# Found what may be the first legitimate micro SD card with a capacity larger than 256GB (its 400GB)



## duffmmann (Sep 15, 2017)

Because of the fact that it is listed at Best Buy, and its accompanying price ($400!), I'm inclined to believe that this is the first legitimate micro sd card available in a size larger than 256GB.  At 400GB its quite the step up at that.  SanDisk is a reliable brand too, check out Best Buy's listing here: 
https://www.bestbuy.com/site/sandisk-ultra-400gb-microsdxc-uhs-i-memory-card/6092830.p?skuId=6092830

A couple of other stores list the same card at only $250, but when it comes to sd cards and buying them online, I'm always incredibly wary of buying one that is at a considerably smaller price than other sources as often they are faked to only have a fraction of the amount of storage.

Regardless, $250 or $400 would be too much for me to invest in as it stands. But hopefully as we've seen in years past, these will start to catch on and the price will reduce significantly as more and more are produced.  A 400GB micro sd card would really be perfect for something like the Nintendo Switch.  While a 200 or 256GB micro SD card will work well enough, its becoming clear that they will quickly fill up as more and more developers release these larger in sized games on the system.


----------



## FireEmblemGuy (Sep 16, 2017)

Yeah, a 400GB card would be ideal for the Switch.
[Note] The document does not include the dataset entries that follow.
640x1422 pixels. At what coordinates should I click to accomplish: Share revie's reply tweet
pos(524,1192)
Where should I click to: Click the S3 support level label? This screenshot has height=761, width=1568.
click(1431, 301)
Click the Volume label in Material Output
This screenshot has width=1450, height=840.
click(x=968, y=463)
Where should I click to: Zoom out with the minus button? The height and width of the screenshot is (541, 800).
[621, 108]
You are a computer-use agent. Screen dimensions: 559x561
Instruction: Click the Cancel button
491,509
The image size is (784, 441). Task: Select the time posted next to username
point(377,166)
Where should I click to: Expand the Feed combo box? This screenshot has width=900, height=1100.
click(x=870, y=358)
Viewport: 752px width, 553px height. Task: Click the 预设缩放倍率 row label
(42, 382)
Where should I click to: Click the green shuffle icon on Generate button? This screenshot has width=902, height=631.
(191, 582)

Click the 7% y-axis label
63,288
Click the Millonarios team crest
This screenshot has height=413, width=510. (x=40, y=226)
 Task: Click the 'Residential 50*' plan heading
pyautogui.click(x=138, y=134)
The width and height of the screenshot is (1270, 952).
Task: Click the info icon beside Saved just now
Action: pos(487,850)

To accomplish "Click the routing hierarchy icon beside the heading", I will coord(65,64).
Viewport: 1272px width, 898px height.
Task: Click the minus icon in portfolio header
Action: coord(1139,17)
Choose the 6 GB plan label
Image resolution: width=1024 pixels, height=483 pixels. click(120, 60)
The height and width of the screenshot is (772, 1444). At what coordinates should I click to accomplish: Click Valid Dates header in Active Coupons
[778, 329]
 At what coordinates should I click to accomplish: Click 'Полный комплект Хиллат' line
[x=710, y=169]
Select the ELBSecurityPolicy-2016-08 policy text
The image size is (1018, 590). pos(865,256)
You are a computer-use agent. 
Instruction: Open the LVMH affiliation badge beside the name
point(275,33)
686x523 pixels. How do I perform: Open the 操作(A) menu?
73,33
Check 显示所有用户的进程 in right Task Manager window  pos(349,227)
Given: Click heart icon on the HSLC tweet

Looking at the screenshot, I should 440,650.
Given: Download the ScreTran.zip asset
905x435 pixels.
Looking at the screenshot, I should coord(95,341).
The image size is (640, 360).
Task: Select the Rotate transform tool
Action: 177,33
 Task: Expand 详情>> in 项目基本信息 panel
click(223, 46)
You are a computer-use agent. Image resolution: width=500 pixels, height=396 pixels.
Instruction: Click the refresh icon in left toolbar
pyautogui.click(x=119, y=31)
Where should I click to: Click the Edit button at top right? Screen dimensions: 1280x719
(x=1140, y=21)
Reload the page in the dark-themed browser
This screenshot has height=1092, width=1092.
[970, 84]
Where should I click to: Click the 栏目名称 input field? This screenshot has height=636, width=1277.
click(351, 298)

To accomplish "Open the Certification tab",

Despite Best Buy's pricing, the retail price actually is only $250 - it's even listed on Sandisk's site for that price, although it's sold out at the moment. Other reputable retailers seem to have it on preorder/backorder at retail price, but Best Buy is likely raising the price due to being one of the only stores with stock on hand.


----------



## Gizametalman (Sep 16, 2017)

Wow!
400GB 

This makes me sad and happy at the same time.


----------



## astrangeone (Sep 21, 2017)

It's $308 Canadian, not including taxes/import fees.  I will wait until prices drop to invest in one.


----------



## Soraiko (Sep 21, 2017)

too expensive...i have to wait... i would never spend  250 Euro for that

--------------------- MERGED ---------------------------

that card is genuine a friend of mine is using that on his phone


----------



## Potato Paste (Oct 9, 2017)

Costs almost as much as a switch lol. Maybe when the switch library is a lot bigger it will be worth it


----------



## Sonic Angel Knight (Oct 9, 2017)

Maybe people should create storage devices that actually last a lifetime before trying to get more storage out of a small easily displaceable micro sized object. (this doesn't mean i'm upset, I'm very happy for this breakthrough)


----------



## ThoD (Oct 24, 2017)

I know this thread is pretty old, but since I saw it, I should note something for everyone here, SDXC memory cards (even the micro ones) go up to 2TB... 400GB is nothing compare to that, but the 2TB ones are only for industries (eg: for use over film in movies or for catwalk photographers) at this point and cost around 2500$. Also, what's even more impressive is that with exFAT format and correct partitioning, the switch can actually read up to 1.5TB SDXC memory cards (they cost about 1800$)!


----------



## gamecaptor (Oct 31, 2017)

I can confirm the 400 GB works on both the Switch and the 2DS XL (presumable it would work on the New 3DS XL as well, can't be certain about previous models).

Question, there was some back and fourth about whether or not 64 KB cluster on large SD cards with the 3DS was useful or not. Has there been any sort of consensus about what you should use for larger SD cards?


----------



## fatsquirrel (Oct 31, 2017)

400gb for switch? Thats whole Switches current library...even more actually. Why on earth would you need such a card. 128 is more than enough


----------